Review of Silesian Station by David Downing (Old Street Publishing, 2008)

July 1939 and British-born John Russell returns from a trip to the United States with his son to re-enter ‘The Cage’ of Nazi Germany.  As a foreign correspondent, Russell is aware that war is coming and the trip has provided him with an American passport that will enable him to stay living near to his son and close to his lover, the movie actress Effi Koenen, and a new job working for the San Francisco Tribune.  The passport came for the price of spying on behalf of the United States, the job on condition that he exposes the plight of Jews in German controlled Europe.  He arrives back in Berlin to find Effi in a basement cell of the Gestapo headquarters.  The price for her release is Russell working for the Nazis, offering his services to the Russians, to whom he’ll pass on disinformation.  Russell has communist leanings and on contacting the Russians offers to be a double agent.  As tension rises along the Polish border, Russell plays a dangerous game of trying to keep his three controllers, plus his employer, content without revealing his duplicity, travelling to Prague, Breslau, Warsaw, Bratislava, and Moscow, notionally to cover unfolding events.  To make life even more difficult, he has agreed to help a friend track down the Jewish niece of one of his employees that disappeared on arrival in Berlin, and Effi wants to find ways to resist and undermine the Nazi regime. 

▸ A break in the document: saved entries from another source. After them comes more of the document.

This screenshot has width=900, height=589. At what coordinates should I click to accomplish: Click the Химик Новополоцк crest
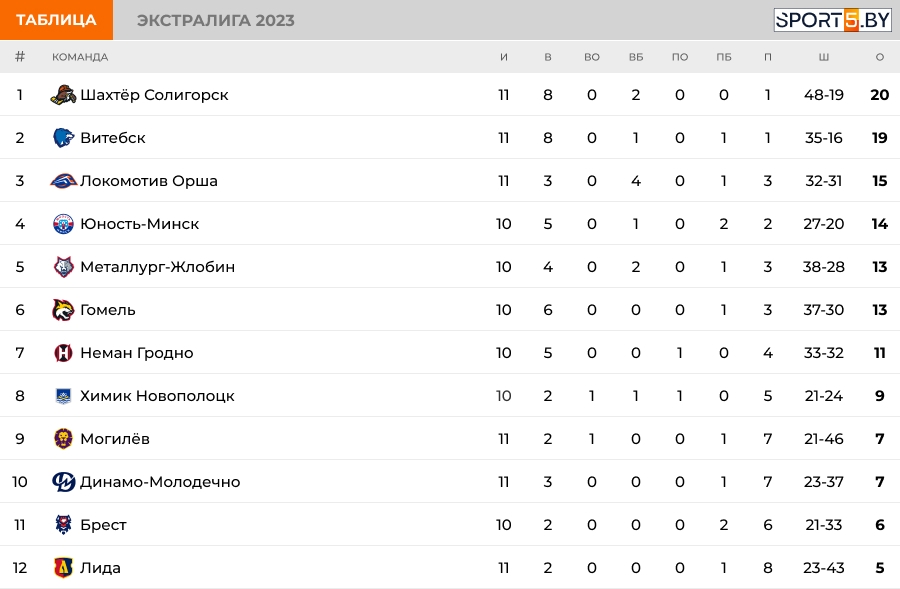click(63, 396)
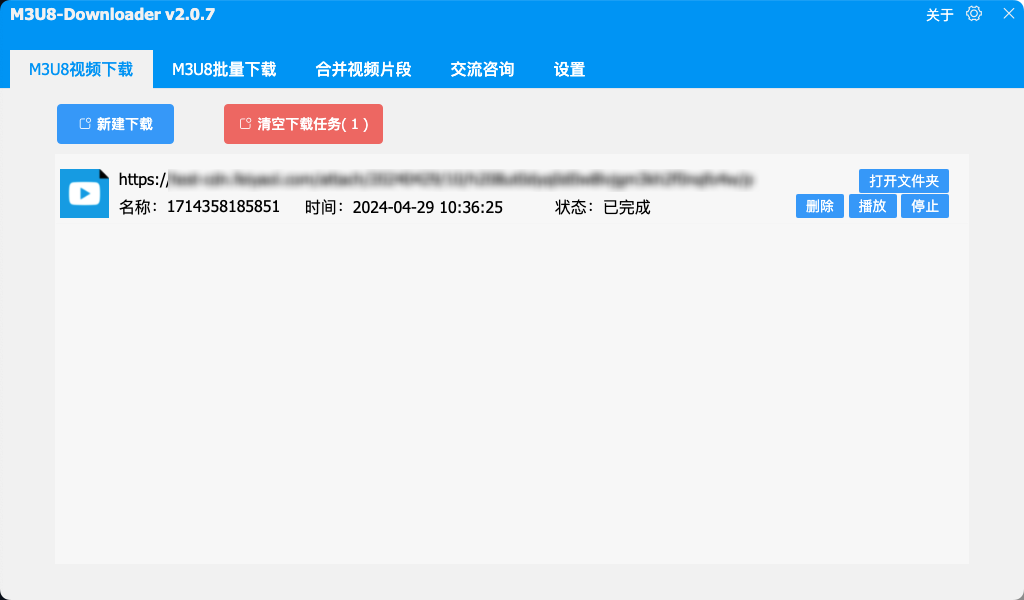Click the 已完成 status text
1024x600 pixels.
(626, 207)
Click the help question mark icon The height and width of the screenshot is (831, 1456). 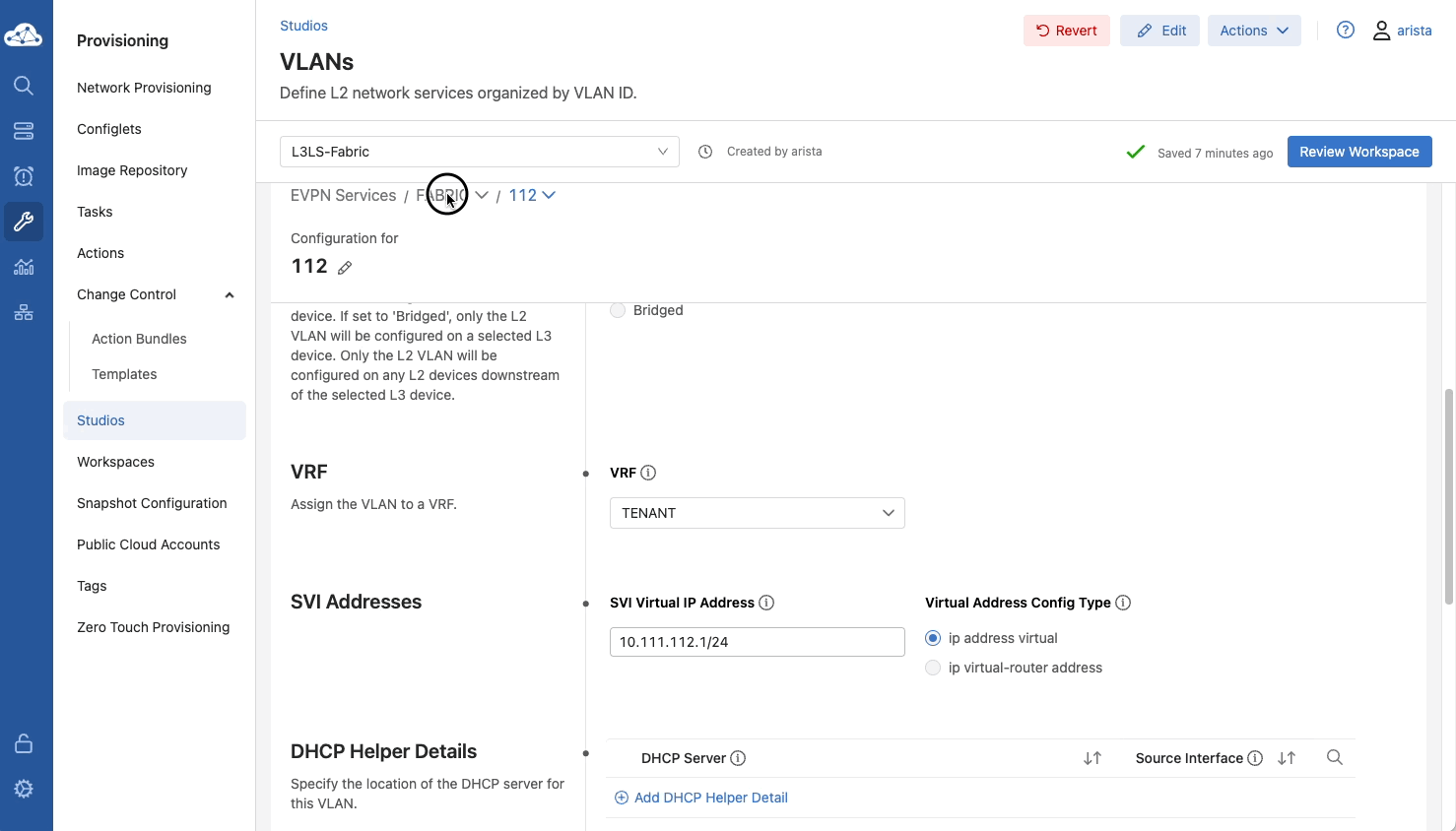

There’s a lot to like about Silesian Station and it’s a step up from the first book in the series, Zoo Station.  The characterization is richer and more keenly observed, and the plotting is excellent, interweaving a number of strands that collectively keep the dramatic tension high throughout the story.  The historical context is well realised, both in relation to the larger macro-politics across the continent in the lead up to the start of hostilities, but also the everyday realities with respect to the diverse circumstances and views of people within communities, and how politics and communal relations played out in different locales (Berlin, the Polish border, Moscow, Prague and so on).  Whilst the prose is quite workman-like, Downing nevertheless captures the sights and sounds, the cinema and cafes, the streets and apartment living, the fashions and pastimes, and the hopes and fears of people in difficult situations.  The result is a rich, rewarding and entertaining read that steadily builds in tension and is satisfyingly resolved.